Trial court rulings in favor of an insurer finding it had no duty to pay the victim of a punch in the jaw at a New Castle bar were affirmed Thursday. The Indiana Court of Appeals ruled a consent judgment between the tavern, the victim, and the man convicted of the crime was executed in bad faith.
The appeals panel affirmed rulings for the insurer in Thomas A. Carpenter, et al. v. The Cincinnati Specialty Underwriters Insurance Company, 33A01-1602-CT-265. Carpenter was injured more than four years ago when he was punched by Jerry Dean Johnson after he walked into Lovell’s Lounge. Johnson was charged and convicted of Class C felony battery resulting in serious bodily injury.
Carpenter sued Lovell’s and Johnson, but Cincinnati Specialty Underwriters Insurance Co. denied coverage to Lovell’s, citing the policy’s exclusion for assault and battery. Afterward, Lovell’s and Carpenter submitted a consent judgment to the trial court that was approved and sought damages of $1.125 million for Carpenter for Johnson’s negligence.
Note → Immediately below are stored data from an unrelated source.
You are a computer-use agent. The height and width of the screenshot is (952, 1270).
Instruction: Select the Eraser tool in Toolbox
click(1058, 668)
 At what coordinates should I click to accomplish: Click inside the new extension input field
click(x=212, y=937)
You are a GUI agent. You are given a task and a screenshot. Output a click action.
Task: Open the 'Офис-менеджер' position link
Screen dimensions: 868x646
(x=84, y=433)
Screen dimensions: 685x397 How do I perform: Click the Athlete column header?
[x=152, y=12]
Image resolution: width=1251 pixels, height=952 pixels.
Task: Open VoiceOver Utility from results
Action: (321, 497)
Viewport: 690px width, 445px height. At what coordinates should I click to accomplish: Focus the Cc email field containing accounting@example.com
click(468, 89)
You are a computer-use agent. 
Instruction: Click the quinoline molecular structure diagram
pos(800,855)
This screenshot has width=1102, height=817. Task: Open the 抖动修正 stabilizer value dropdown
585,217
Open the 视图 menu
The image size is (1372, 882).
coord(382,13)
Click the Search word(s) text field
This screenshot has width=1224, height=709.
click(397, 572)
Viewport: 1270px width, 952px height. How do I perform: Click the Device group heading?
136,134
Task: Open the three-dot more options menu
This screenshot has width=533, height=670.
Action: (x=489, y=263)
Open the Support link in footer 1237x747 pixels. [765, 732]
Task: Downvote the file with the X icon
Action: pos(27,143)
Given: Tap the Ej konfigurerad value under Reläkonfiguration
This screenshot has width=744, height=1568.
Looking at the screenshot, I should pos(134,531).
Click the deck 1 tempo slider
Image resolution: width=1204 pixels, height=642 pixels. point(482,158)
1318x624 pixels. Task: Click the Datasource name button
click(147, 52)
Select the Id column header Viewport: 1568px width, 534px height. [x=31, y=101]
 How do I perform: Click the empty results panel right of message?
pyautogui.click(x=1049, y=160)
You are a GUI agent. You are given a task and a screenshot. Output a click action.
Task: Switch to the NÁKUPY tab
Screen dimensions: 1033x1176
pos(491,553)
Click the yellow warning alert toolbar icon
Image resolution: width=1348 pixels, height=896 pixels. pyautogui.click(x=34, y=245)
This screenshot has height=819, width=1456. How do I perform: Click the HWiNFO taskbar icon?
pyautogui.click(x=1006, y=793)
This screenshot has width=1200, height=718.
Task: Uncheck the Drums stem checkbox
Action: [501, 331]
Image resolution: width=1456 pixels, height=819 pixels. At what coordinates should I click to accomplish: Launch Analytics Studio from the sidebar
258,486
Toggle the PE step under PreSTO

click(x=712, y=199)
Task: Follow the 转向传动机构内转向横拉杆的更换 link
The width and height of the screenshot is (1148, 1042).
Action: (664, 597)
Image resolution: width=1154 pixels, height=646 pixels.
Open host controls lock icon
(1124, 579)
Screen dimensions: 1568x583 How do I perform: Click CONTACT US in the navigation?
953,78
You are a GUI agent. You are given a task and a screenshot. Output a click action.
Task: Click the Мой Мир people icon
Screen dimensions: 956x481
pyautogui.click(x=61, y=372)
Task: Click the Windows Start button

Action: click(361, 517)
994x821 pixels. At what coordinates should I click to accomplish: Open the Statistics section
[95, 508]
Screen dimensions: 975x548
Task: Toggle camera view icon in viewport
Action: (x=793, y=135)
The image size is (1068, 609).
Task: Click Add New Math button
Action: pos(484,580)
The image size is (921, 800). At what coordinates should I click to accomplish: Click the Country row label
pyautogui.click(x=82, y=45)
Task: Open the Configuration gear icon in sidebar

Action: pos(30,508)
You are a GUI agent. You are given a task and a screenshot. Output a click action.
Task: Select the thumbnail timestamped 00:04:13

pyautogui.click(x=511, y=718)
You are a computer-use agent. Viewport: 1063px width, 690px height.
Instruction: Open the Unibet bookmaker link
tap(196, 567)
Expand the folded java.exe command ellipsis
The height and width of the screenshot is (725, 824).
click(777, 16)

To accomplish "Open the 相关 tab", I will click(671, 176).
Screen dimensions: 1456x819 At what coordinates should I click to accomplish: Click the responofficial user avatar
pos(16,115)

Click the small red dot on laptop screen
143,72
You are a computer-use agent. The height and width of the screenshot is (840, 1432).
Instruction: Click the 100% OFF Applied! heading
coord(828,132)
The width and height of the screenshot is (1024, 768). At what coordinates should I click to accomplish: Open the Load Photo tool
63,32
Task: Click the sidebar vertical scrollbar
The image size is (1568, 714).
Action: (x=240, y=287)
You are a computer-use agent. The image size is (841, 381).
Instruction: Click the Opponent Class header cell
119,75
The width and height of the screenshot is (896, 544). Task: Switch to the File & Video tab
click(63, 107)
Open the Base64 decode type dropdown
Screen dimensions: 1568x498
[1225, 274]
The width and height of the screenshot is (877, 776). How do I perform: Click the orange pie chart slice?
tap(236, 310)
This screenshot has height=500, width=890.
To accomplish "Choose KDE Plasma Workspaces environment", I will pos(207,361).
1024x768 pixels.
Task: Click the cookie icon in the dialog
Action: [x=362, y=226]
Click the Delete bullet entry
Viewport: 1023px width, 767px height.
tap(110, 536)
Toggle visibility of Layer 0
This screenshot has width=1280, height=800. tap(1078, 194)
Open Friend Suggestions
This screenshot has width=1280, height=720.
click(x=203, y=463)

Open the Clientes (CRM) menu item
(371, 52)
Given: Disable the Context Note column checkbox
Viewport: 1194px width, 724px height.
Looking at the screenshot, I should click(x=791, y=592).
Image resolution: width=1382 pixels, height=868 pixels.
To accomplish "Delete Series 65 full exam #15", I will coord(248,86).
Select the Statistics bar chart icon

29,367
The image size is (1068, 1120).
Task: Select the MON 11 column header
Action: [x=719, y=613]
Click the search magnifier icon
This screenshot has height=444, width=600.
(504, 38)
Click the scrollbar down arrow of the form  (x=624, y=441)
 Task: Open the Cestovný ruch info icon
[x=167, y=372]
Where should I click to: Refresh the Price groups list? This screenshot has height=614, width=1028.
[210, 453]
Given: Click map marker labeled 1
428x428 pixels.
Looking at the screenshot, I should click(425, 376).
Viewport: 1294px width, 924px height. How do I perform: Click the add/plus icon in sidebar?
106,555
Jeremy Lovell, an agent of Lovell’s Lounge, and Carpenter also later agreed that Jeremy Lovell would receive the first $7,000 of any recovery from CSU by Carpenter.
The insurer sued seeking the declaratory judgment, which was granted and affirmed by the COA.
“Because there is clear and convincing evidence that the Consent Judgment was obtained by bad faith or collusion, we conclude that collateral estoppel does not apply and therefore CSU is not bound by the Consent Judgement,” Judge Terry Crone wrote for the panel. “Accordingly, we affirm the trial court’s grant of CSU’s summary judgment motion, its denial of Appellant’s cross-motion for summary judgment, and judgment in favor of CSU on its declaratory judgment action.”